Homeopathic medicine was first developed during the late 18th Century by a German physician named Samuel Hahnemann (1755-1841). While considered to be “cutting-edge” medicine in its time, many of its underlying principles have since been disproven by scientific discoveries made over the past 200 years.
Nonetheless, homeopathy continues to have practitioners and adherents. There are a few related reasons for this. First of all, there is decreasing trust in the pharmaceutical industry, which has in recent years come out with numerous products with dangerous and even fatal side effects – and there is a common perception that simply because something is “natural” or “organic,” it is somehow “safe”.

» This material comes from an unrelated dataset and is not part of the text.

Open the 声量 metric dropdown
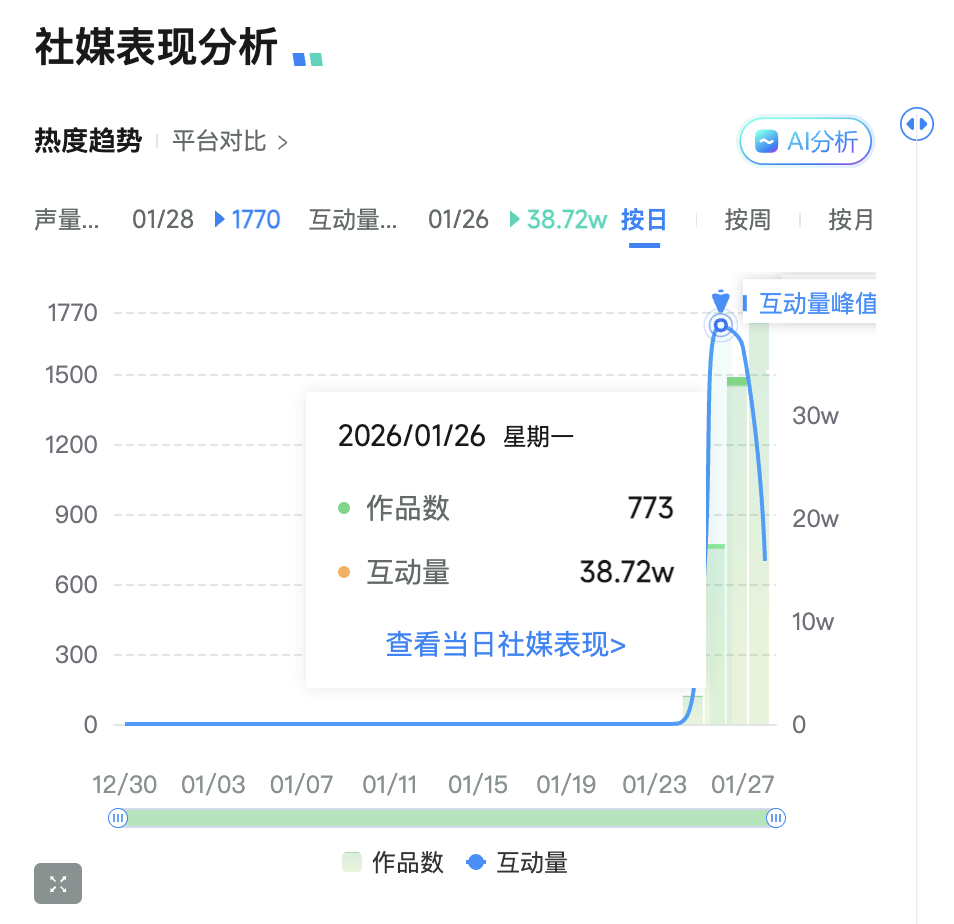 pos(65,220)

Another reason is Big Pharma’s psychopathic greed. In recent years, pharmaceutical companies have engaged in egregious price gouging, raising the costs of life-saving medications by astronomical amounts. Homeopathic remedies, on the other hand, tend to be inexpensive and do not require a prescription. Over the past ten years, homeopathy has grown into a $3 billion-a-year industry.
What people do not always realize is that pharmaceutical products often contain the same plant extracts as so-called “natural” or homeopathic remedies. The difference is that a “natural” remedy generally uses the whole plant, which contains many different compounds. With a prescription drug, a single compound is isolated and concentrated. Nonetheless, even though such compounds contained in homeopathic remedies are highly diluted, they can still have the same side effects and interactions.

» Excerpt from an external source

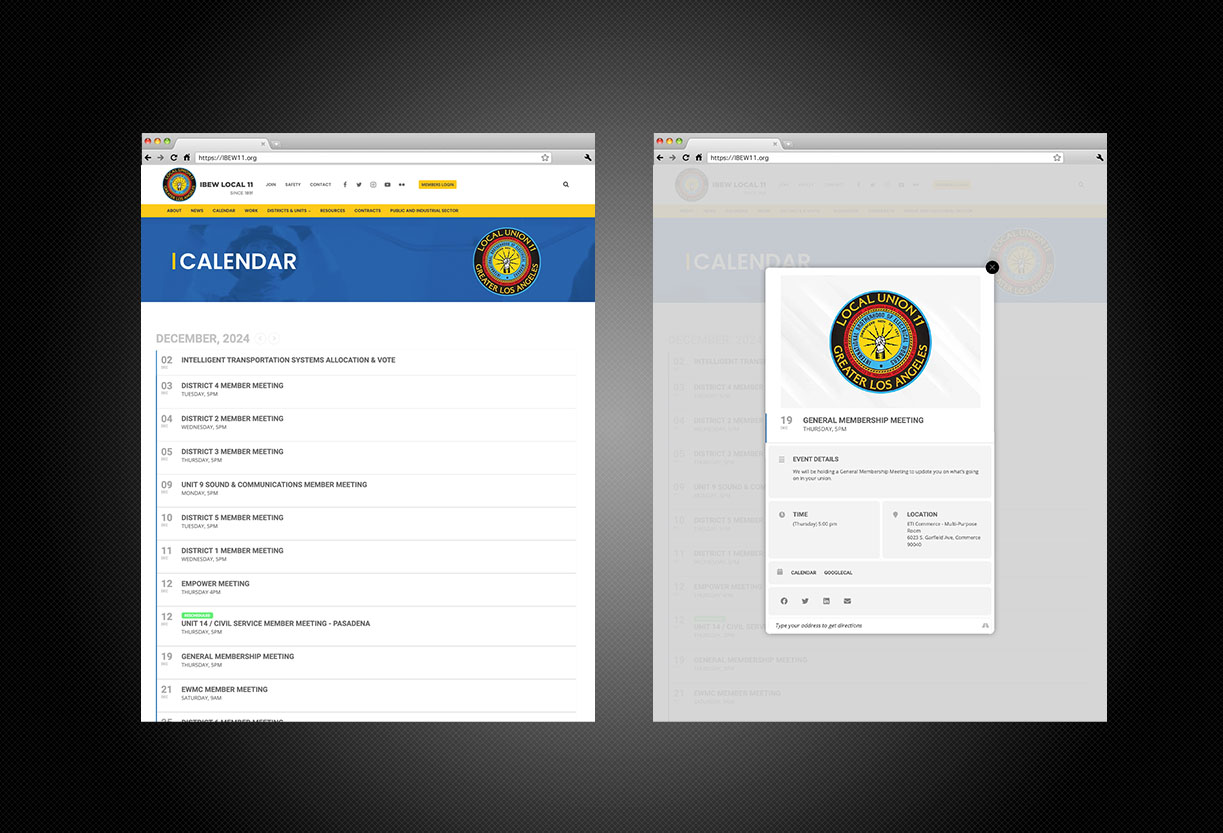Open the Facebook icon in site header
1223x833 pixels.
[345, 185]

Under current law, homeopathic remedies are treated like dietary supplements in that they do not undergo FDA review for safety and efficacy. However, manufacturers can market them as remedies for specific disorders, provided there is a disclaimer on the label.
In addition to Hyland’s teething product, a number of other homeopathic products have been pulled from the market because of harmful side effects, including three cold remedies from Zicam which contained zinc gluconate and caused 100 people to lose their ability to smell. There are also digestive remedies containing a substance known as nux vomica, which is derived from strychnine, a deadly poison.
In a statement, FDA Commissioner Dr. Scott Gottlieb said, “We respect that some individuals want to use alternative treatments, but the FDA has a responsibility to protect the public from products that may not deliver any benefit and have the potential to cause harm.”
Under the new policy, most products determined to be low-risk will remain on the market; however, the FDA will be scrutinizing products claiming to treat serious conditions such as cancer, or are administered in unusual ways, such as being placed in the ear. The FDA is currently accepting comments on its proposal for the next ninety days; consumers can also submit reports at the FDA website.